Allí el disidente se moría dulcemente entre los muros de alguna prisión, de fiebre amarilla, dengue, malaria y otras mil sorpresas que el trópico reservaba a los revoltosos. Es lo que vino en llamarse “la guillotina seca”. Poco brillante destino efectivamente. No quedaban posturas gallardas ni frases para la eternidad, como les fue dado pronunciar en el cadalso, consuelo casi póstumo, a algunos.

Considerando los diez años fulgurantes de la Revolución francesa, desde la toma de la Bastilla hasta el 18 de Brumario, su extraña luz se proyecta vívidamente sobre nuestros días, y uno reconoce en sus contemporáneos, una vez terminado el amoroso y pueril corro de la patata de la Transición, ciertos caracteres, más emparentados con aquellos históricos momentos. Vivimos, es cierto, “tiempos interesantes” como reza la maldición china.

Trasuntos de Robespierre, Danton, Marat, y girondinos varios, se adivinan en los escaños del Congreso. Intuir la reencarnación de Fouché en Villarejo o de Lavoisier en Fernando Smón parece, eso sí, un poco excesivo. La repetición como decía Marx vuelve la tragedia en farsa.

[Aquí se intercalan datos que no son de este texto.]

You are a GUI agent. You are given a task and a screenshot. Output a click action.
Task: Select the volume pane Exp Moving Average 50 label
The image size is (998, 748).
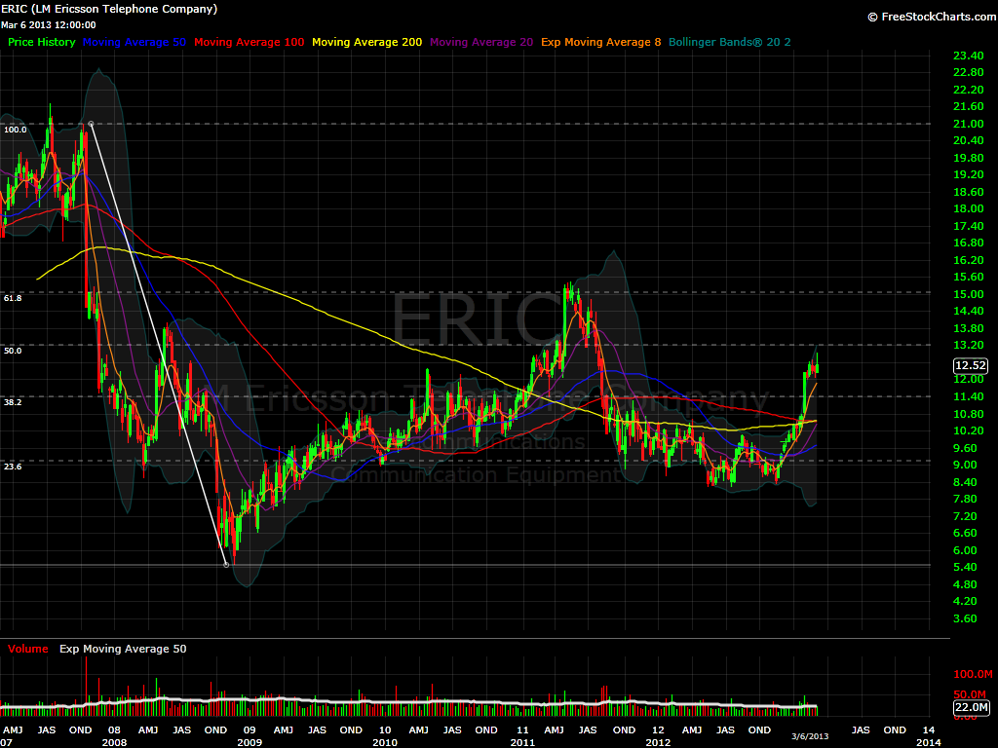(x=123, y=649)
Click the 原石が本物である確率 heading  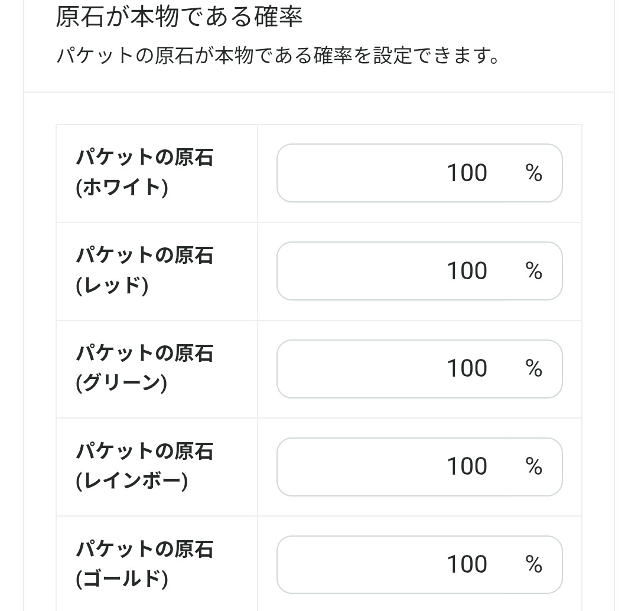tap(179, 17)
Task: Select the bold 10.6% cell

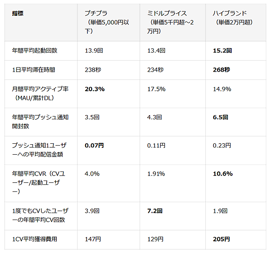Action: [223, 174]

La historia se filtra por las paredes y cualquier día el Ministro de Consumo propondrá a la Convención que Felipe VI sea guillotinado o la familia real corra el regio destino de los zares.

Pero es menos cruento, y lo sugiero para evitar estos espectáculos dramáticos, que, además, a la larga se vuelven siempre contra los victimarios, el uso de la “Guillotina seca”. O sea su versión moderna: el Presupuesto.

Se trata de dejar en la indigencia, poco a poco, sin que nadie se de cuenta, a la Casa Real, como se ha dejado en la indigencia, poco a poco, a la Justicia. Cada año se le reduce un poco más el presupuesto, porque hay muchos pobres que atender y empresarios que subvencionar, hasta que finalmente, convertidos los monarcas en mileuristas, desistan y dimitan sin sangre ni dolor.

¿No cayeron acaso las murallas de Jericó aturdidas por un simple aunque incesante trompeteo?

Cuando hayan hecho las maletas, a base de no subirles el IPC anual, acabarán desertando a la Guayana francesa o a los Emiratos Árabes.

El “horror vacui” del poder se llenará entonces con la ansiada República o bien con una nueva dinastía fundada por Pedro Sánchez, de quien es lícito sospechar que alberga tan secreta intención. “Es un cargo que debe parecer mucho más hermoso porque no comporta otro salario ni ganancia que el honor de su desempeño. (…)”. Eso decía Montaigne del que le ofrecieron a él.